Eighteen-year-old Nick Powell (a mopey Justin Chatwin) gets good grades, doesn't drink, do drugs, indulge in typical teenage hell-raising and has never, ever disobeyed the cold, widowed mother (Marcia Gay Harden) who's plotted out his shining future with the steely pragmatism of a five-star general. And he's desperately, suffocatingly unhappy; Nick wants to attend a writing program in London rather than go to college, and on the eve of his Burnaby Mountain High graduation, Nick has bought a plane ticket from the proceeds of his side business writing term papers for lazy jocks. Still incapable of openly defying dragon-mom, Nick tells only his spineless best friend, Pete (Chris Marquette), that he plans to sneak off to the airport that very night. And then everything goes wrong: Mom finds the ticket and lays on a world-class helping of "what have I done to deserve this" guilt while Pete, who's run afoul of high-school hellcat Annie Newton (Margarita Levieva), an underprivileged delinquent who dabbles in stolen goods and ultra-violence, fingers Nick as the squealer who turned her in to the police. It was actually Annie's boyfriend, parolee Marcus (Alex O'Loughlin), but Pete doesn't know that and figures Nick is out of harm's way. Unfortunately, he's wrong; devastated by mom's emotional blackmail, Nick blew off his escape plan and is abducted by Annie and her bully boys, who beat him with an inch of his life and dump him in a wooded drainage culvert to die.

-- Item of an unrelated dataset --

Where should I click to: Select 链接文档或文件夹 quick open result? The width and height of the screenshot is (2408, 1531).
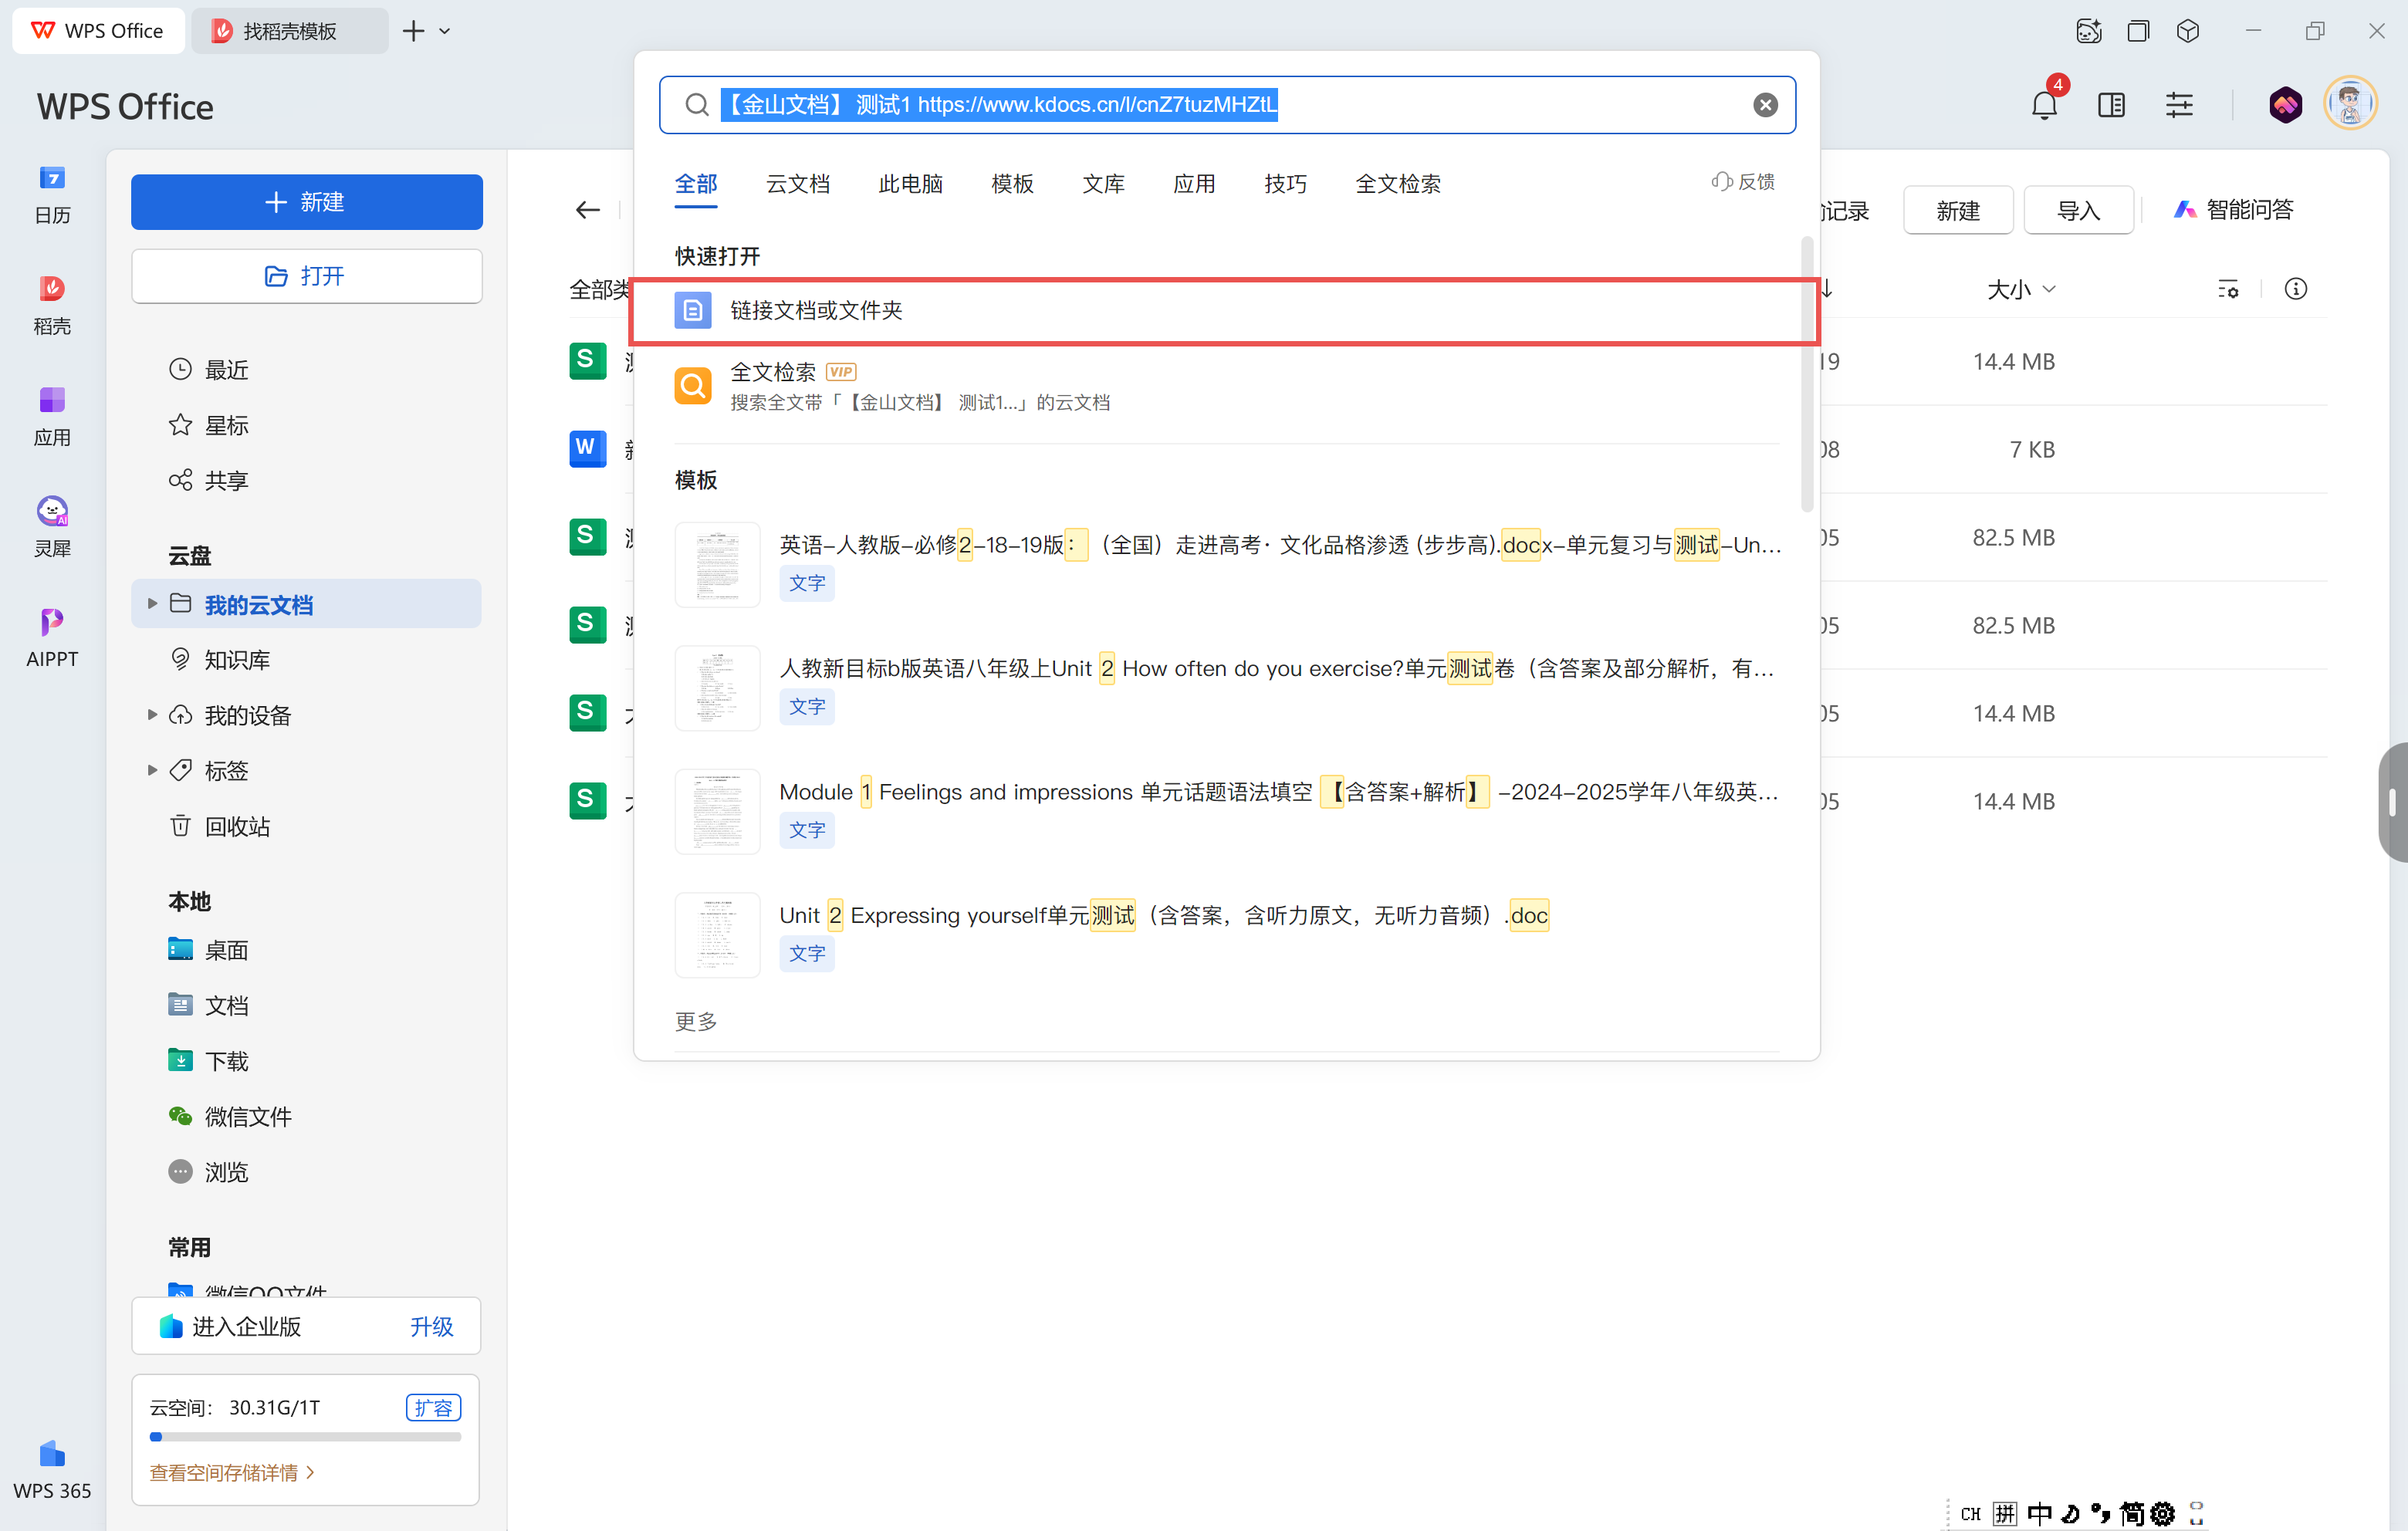point(816,310)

Nick awakes the next day a ghost, condemned to wander unseen and unheard among his classmates, family and the police investigating his disappearance. Except that he's not actually a ghost at all, but an unmoored soul trapped in a limbo that will end when Nick's battered but not-quite-dead flesh finally gives out. If he were to be found and treated, body and soul might be reunited and Nick's sadly truncated future reclaimed. The trouble is that the only person who seems to sense his presence is the sullen, deeply damaged Annie, the last person in the world who's going to help him.

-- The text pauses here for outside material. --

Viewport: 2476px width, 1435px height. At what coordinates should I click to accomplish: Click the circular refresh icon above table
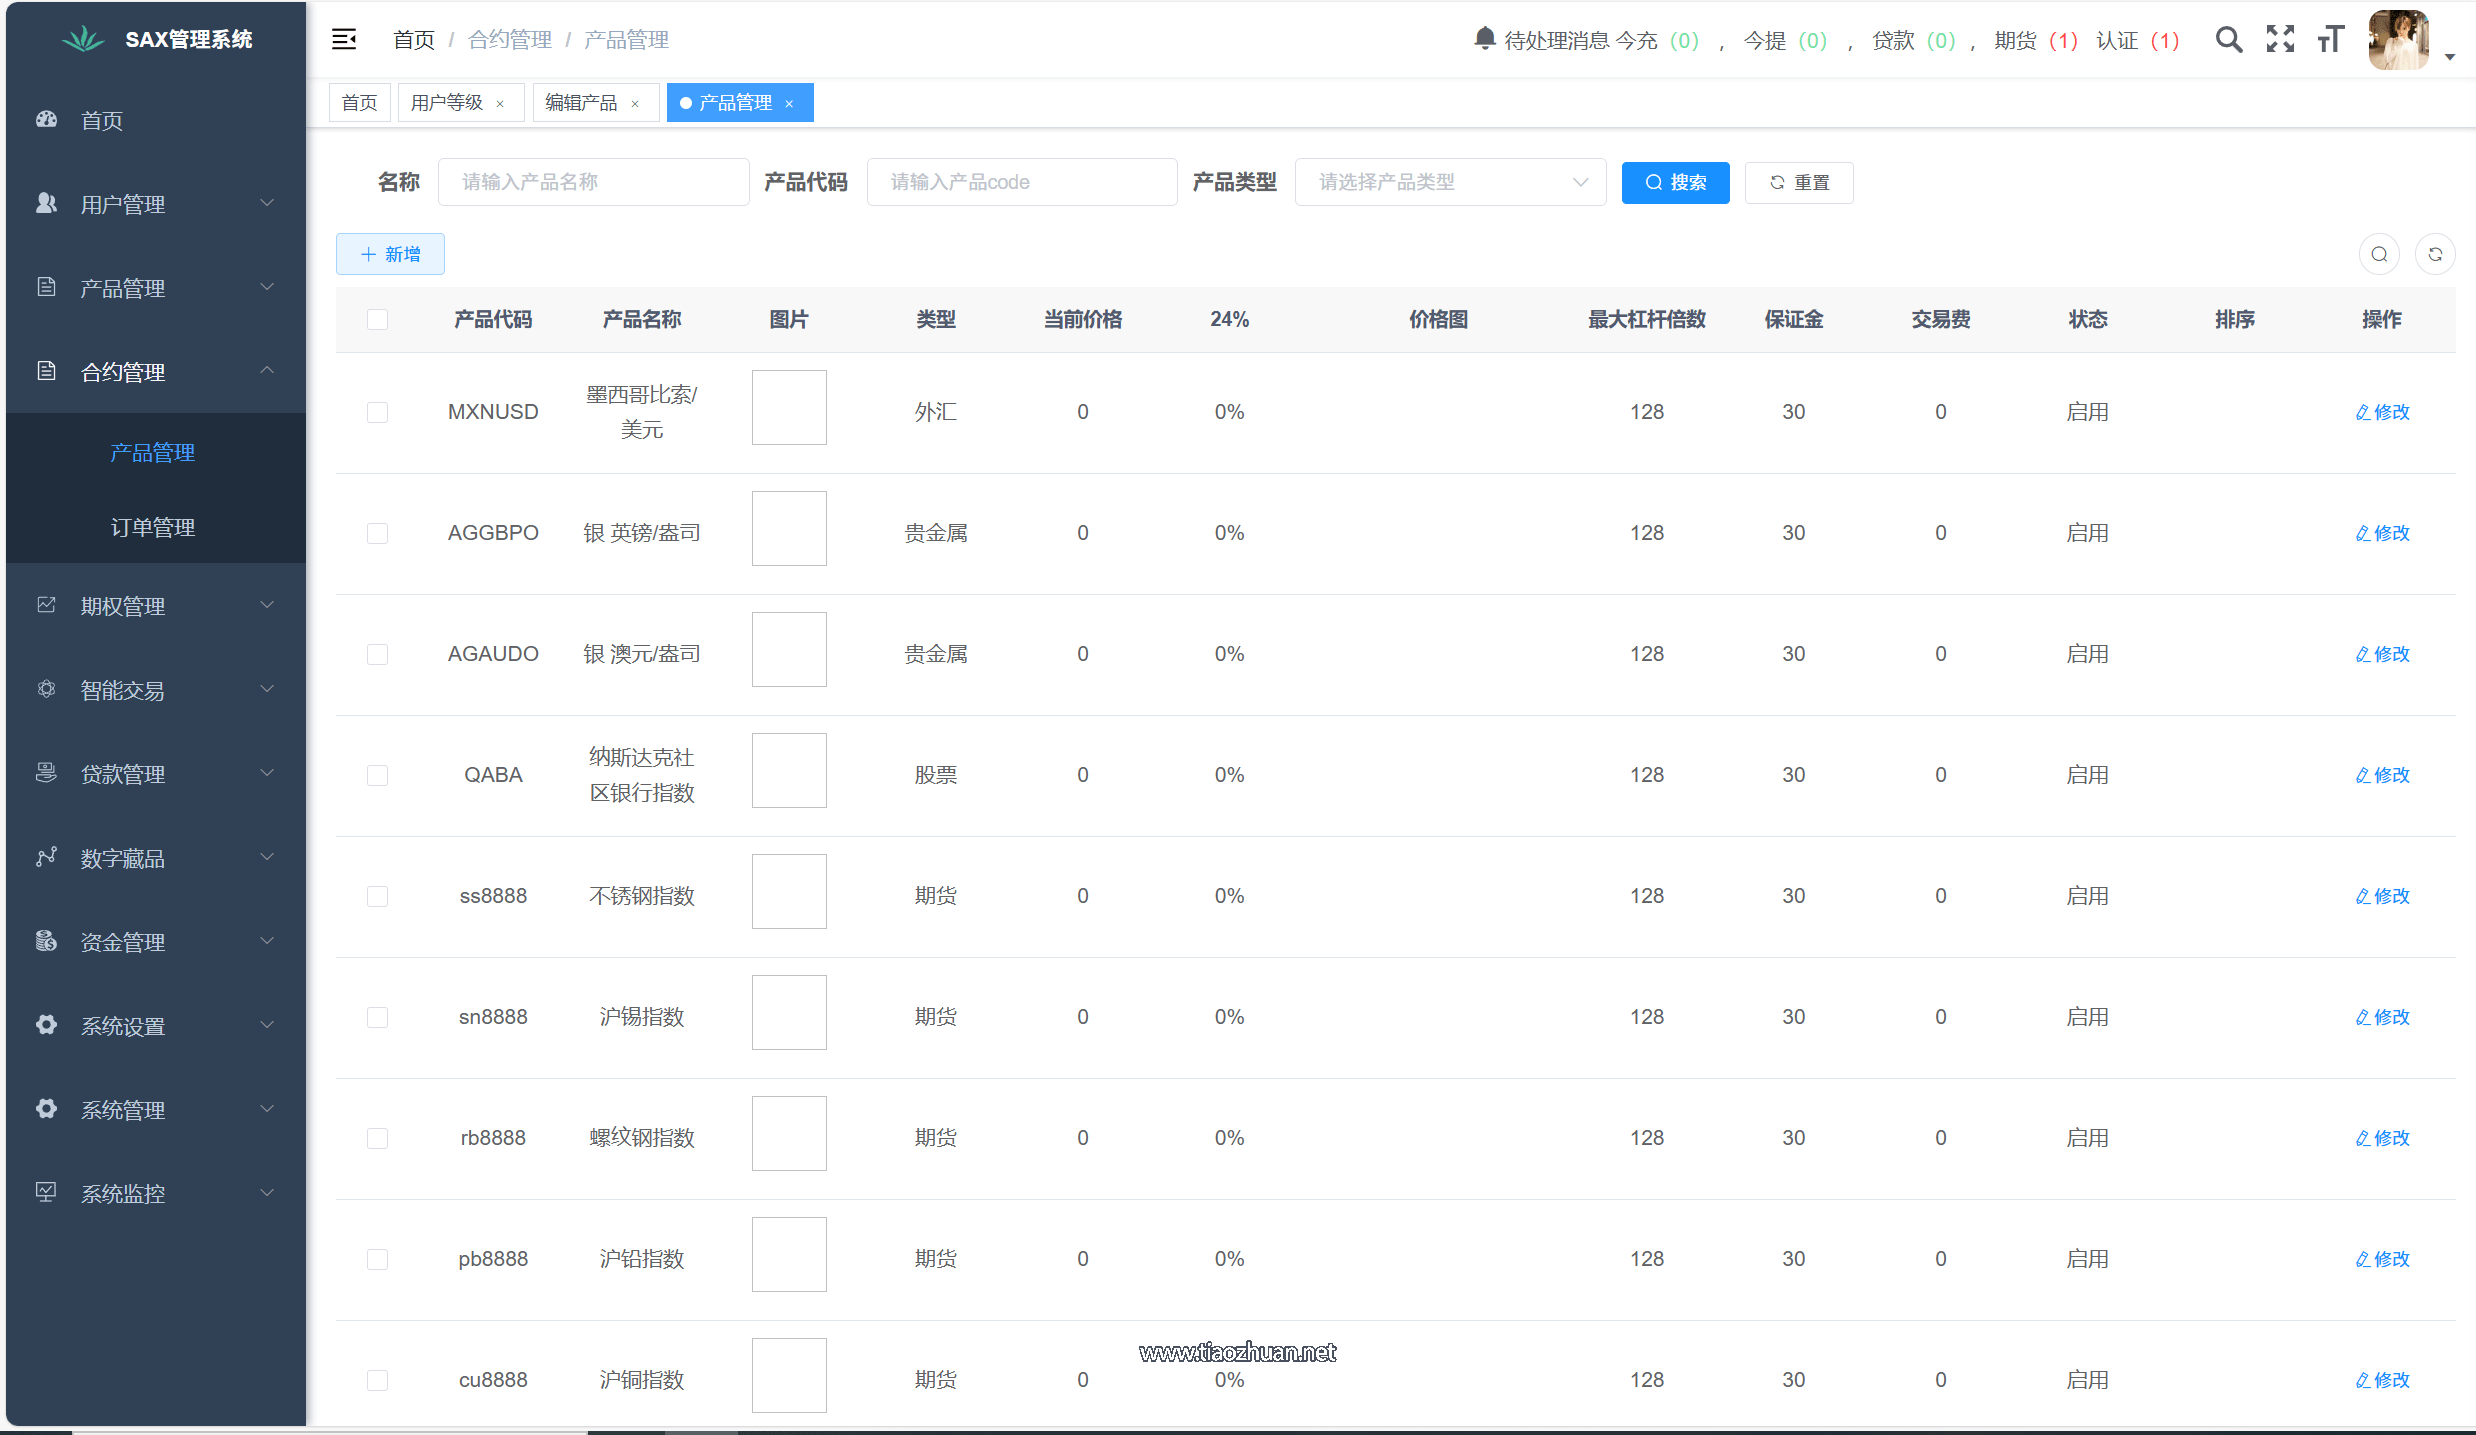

Where DEN OSYNLIGE was a downbeat story of cruel, capricious fate and hard, haunting choices, THE INVISIBLE is a formulaic tale of redemption and teen angst. Annie, who isn't as tough as she seems, seizes the opportunity to do one good thing with her wasted life, Mrs. Powell reveals a soft side, bullied Pete gets a second chance and spiteful Marcus reaps what he's sown. No surprises, no food for thought and really, no reason to bother. leave a comment --Maitland McDonagh
Writer-turned-director David S. Goyer's vapid remake of the Swedish DEN OSYNLIGE (2002) , which was unscreened for critics, is a textbook illustration of the American movie industry's ability to take an offbeat foreign film and systematically alter or soften every provocative and original thing about it.